> _TEXTE PRÉSENTÉ_
Quel projet de réforme des retraites passera au conseil des ministres ce vendredi 24 janvier ? Âge pivot, baisse des pensions, fin des régimes spéciaux, autant de points qui ont parfois évolué au gré des mobilisations. Agathe, fonctionnaire, a formé avec des citoyen.nes le collectif “Nos retraites”. Un objectif : détricoter cette réforme complexe aux enjeux puissants.
Les grèves et manifestations s’enchaînent depuis le 5 décembre. Certains secteurs mobilisés ont obtenu des concessions de la part du gouvernement. C’est donc une réforme déjà modifiée qui arrive devant les ministres. Grâce à un site internet et les réseaux sociaux du collectif Nos retraites, ces citoyen.nes compilent les informations, les vérifient et décryptent les discours de manière pédagogique. Car cette réforme des retraites est un véritable casse-tête. Elle a été “rendue volontairement technique et compliquée à comprendre par le gouvernement” explicite Agathe.
L’utilisation de termes complexes rend difficile l’entrée dans le sujet. “C’est une manière très habile pour le gouvernement de masquer les enjeux de cette réforme, notamment la baisse du niveau des pensions” dépeint la fonctionnaire impliquée dans le collectif. L’idée derrière leur travail ? “Donner les clés” et “la confiance aux gens de parler de la question des retraites. Tout le monde doit se sentir légitime d’en parler car cela concerne notre avenir”.
Un objectif clair : “baisser le niveau des pensions”

[Données de localisation des mots et des éléments]
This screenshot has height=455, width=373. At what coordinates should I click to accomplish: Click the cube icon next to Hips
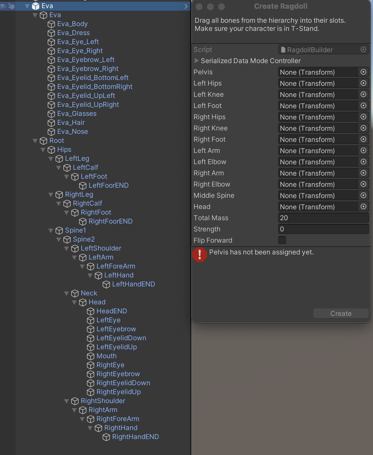(51, 150)
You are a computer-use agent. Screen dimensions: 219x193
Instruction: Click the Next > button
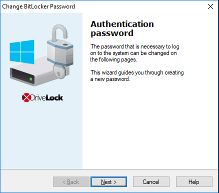[x=109, y=182]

> _EXERCICES_
(a) Indiquez si chacun des énoncés suivants concorde avec le texte sur la réforme des retraites : (i) le collectif « Nos retraites » a été formé par Agathe avec des citoyen.nes ; (ii) les grèves et manifestations ont débuté le 24 janvier ; (iii) aucun secteur mobilisé n’a obtenu de concession du gouvernement. Répondez par oui ou par non et citez à l’identique les mots décisifs du texte.
(b) Prolongez le texte sur la réforme des retraites à la suite de sa dernière ligne.

> _CORRIGÉS DES EXERCICES_
(a)
(i) Oui : « Agathe, fonctionnaire, a formé avec des citoyen.nes le collectif “Nos retraites” ».
(ii) Non : « Les grèves et manifestations s’enchaînent depuis le 5 décembre ».
(iii) Non : « Certains secteurs mobilisés ont obtenu des concessions de la part du gouvernement ».

(b)
Pour Agathe, l’objectif affirmé du gouvernement est de baisser de manière générale les dépenses liées aux retraites dans la richesse nationale. C’est le fameux plafond des 14% du produit intérieur brut. Ce système inédit prévoit “qu’on ne va pas dépenser plus de 14% de notre richesse produite chaque année dans nos retraites”. L’argumentaire avancé promet une dépense restreinte et “une maîtrise des dépenses publiques”. Le contribuable ajoute de l’argent “au pot” pour financer les pensions de retraite. Ces dernières verront mécaniquement leur niveau baisser par le plafonnement du PIB, dans la mesure où le nombre de retraité.es augmente, “de 20% à 27% dans la population” détaille Agathe.
La retraite à points
Le moyen pour mettre en place cette idée ? La retraite à points. Ce système “ajuste automatiquement les retraites au niveau d’argent mis dans le pot. Il n’y aura plus besoin de réforme des retraites. Cela pose un problème démocratique sur le débat”. Cet ajustement se fait avec l’âge pivot, aussi âge d’équilibre, qui se décalera d’années en années dans “l’objectif d’équilibrer financièrement le système sur la base de ces 14% de PIB“.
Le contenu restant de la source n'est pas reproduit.